Data listing:
>> START

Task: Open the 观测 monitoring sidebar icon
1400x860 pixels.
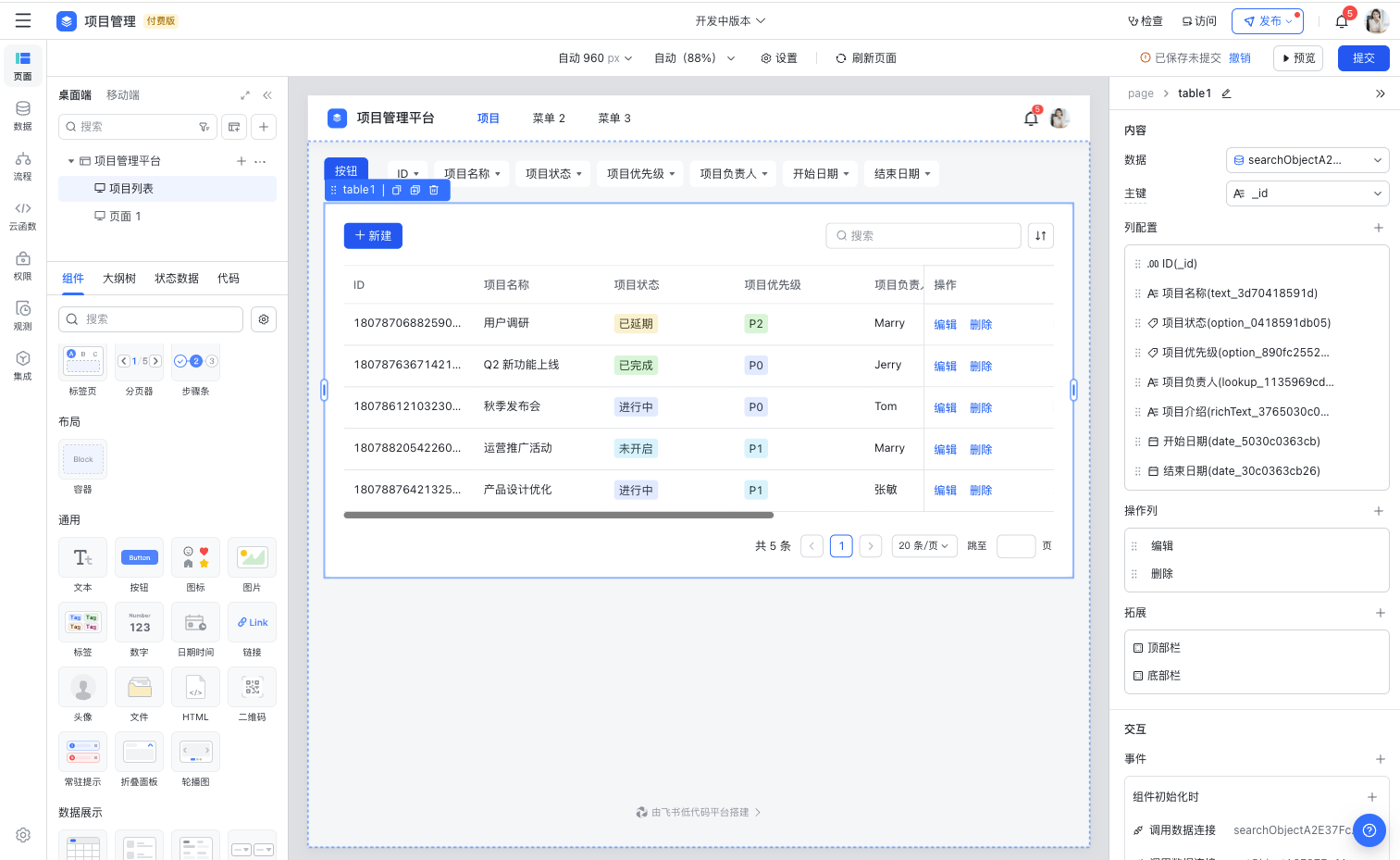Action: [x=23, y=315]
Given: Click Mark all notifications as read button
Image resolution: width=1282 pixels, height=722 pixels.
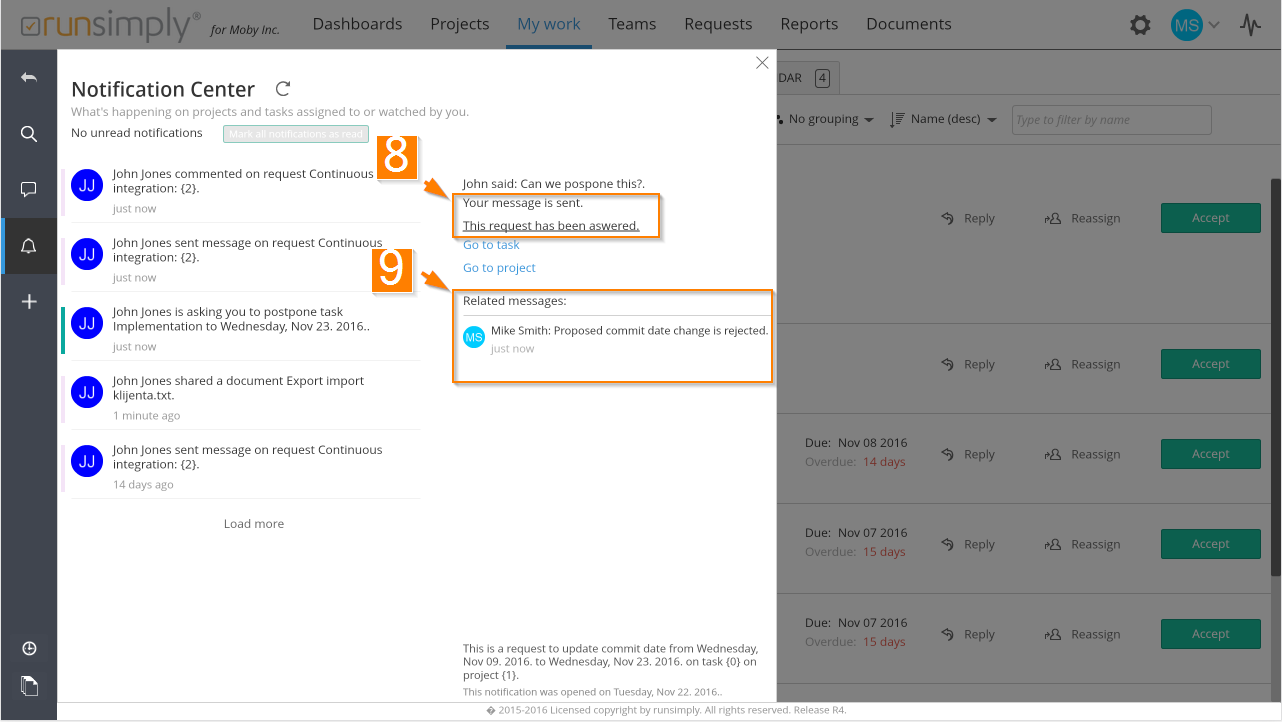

>> END

— Set exercise —
Copy the material above word for word, leaving out the pictures.

— Exercise response —
Task: Open the 观测 monitoring sidebar icon
1400x860 pixels.
Action: [x=23, y=315]
Given: Click Mark all notifications as read button
Image resolution: width=1282 pixels, height=722 pixels.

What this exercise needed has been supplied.